◆ Task requirements ◆
a) Copy the Larson Dairy text below word for word, from "Our herd health" up to and including "as space allows.".
b) In the Larson Dairy text below, on what date did the first frost of 2011–12 occur?
c) Name every condition that the Larson Dairy text below says cows are checked for daily after they advance to the freestall barns.

◆ Text shown ◆
"""

Larson is a third-generation dairy producer in southern Florida, milking 4,200 cows.
**Extended comments in blue
Successful herd health and breeding programs in the heat-stressed environment of South Florida are easier to read about than to accomplish. With our high fluid-milk price comes eight-plus months of hot, humid weather that is suitable for growing forages but not transitioning cows and getting them bred.
Weather is the greatest challenge we face when trying to keep cows healthy and reproductively sound. Our first frost of 2011–12 was on Jan. 4, 2012, with only a handful of nights before then reaching below 50°F. For most of December, we had lows near 70°F and highs in the upper 80s. The plus side of the heat and humidity is that we had chopped haylage, corn silage and/or sorghum silage seven out of the 12 months in 2011.
Our herd health program at Larson Dairy starts with a successful transition period from dryoff to freshening. This includes a separate, far-off dry-cow ration, followed by a close-up total mixed ration with DCAD. We monitor urine pH on close-up cows and constantly check body condition scores close to calving.
We follow a strict protocol for dryoff procedures. Cows are dried off with Albadry and Orbeseal. Vaccinations at dryoff include Triangle 4, Ultrabac 8 and SRP. Treatment at 25 days pre-partum includes vitamin E and SRP vaccination. At freshening, all cows receive oxytocin, vitamin B12 and vitamin E. After a clear Delvotest, cows and heifers enter separate fresh pens. Fresh cows and heifers are kept separate five to six months per year as space allows.
When fresh cattle advance to the freestall barns, cows are temped for 10 days and checked for ketosis, displaced abomasum, milk fever and metritis daily. Problem cows with a fever or clinical metritis are treated with Excenel. If symptoms persist, they are moved to the hospital pen and begin treatment with Polyflex.

"""

◆ Supplied data ◆

"""

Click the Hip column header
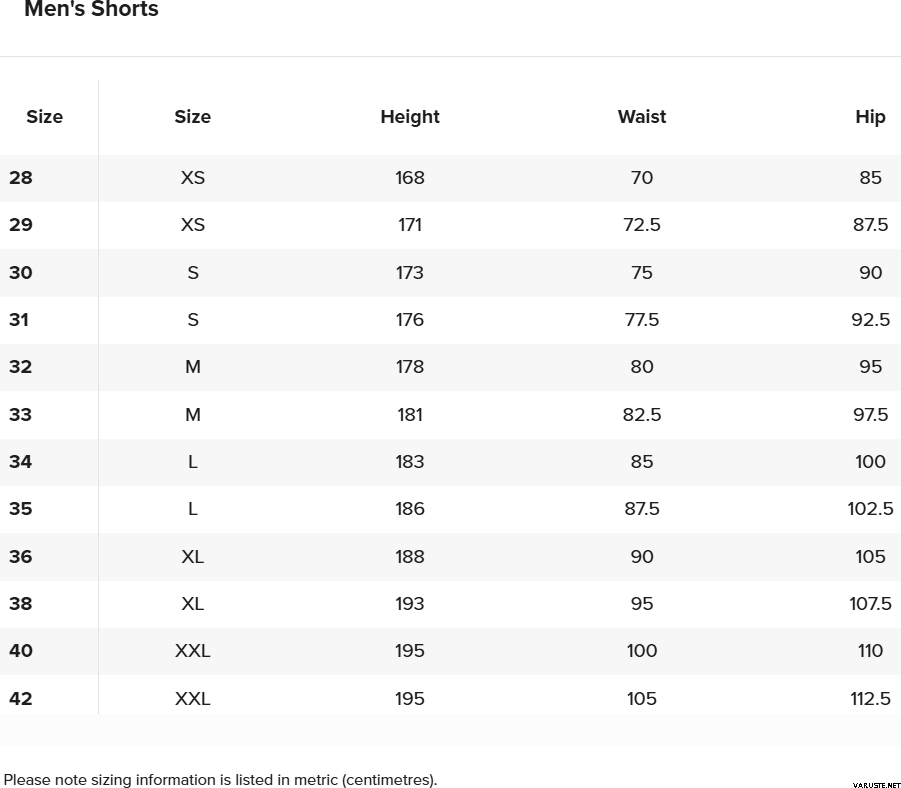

"""

◆ Your written answers ◆
a)
Our herd health program at Larson Dairy starts with a successful transition period from dryoff to freshening. This includes a separate, far-off dry-cow ration, followed by a close-up total mixed ration with DCAD. We monitor urine pH on close-up cows and constantly check body condition scores close to calving.
We follow a strict protocol for dryoff procedures. Cows are dried off with Albadry and Orbeseal. Vaccinations at dryoff include Triangle 4, Ultrabac 8 and SRP. Treatment at 25 days pre-partum includes vitamin E and SRP vaccination. At freshening, all cows receive oxytocin, vitamin B12 and vitamin E. After a clear Delvotest, cows and heifers enter separate fresh pens. Fresh cows and heifers are kept separate five to six months per year as space allows.

b) The first frost of 2011–12 occurred on Jan. 4, 2012.

c) Ketosis, displaced abomasum, milk fever and metritis.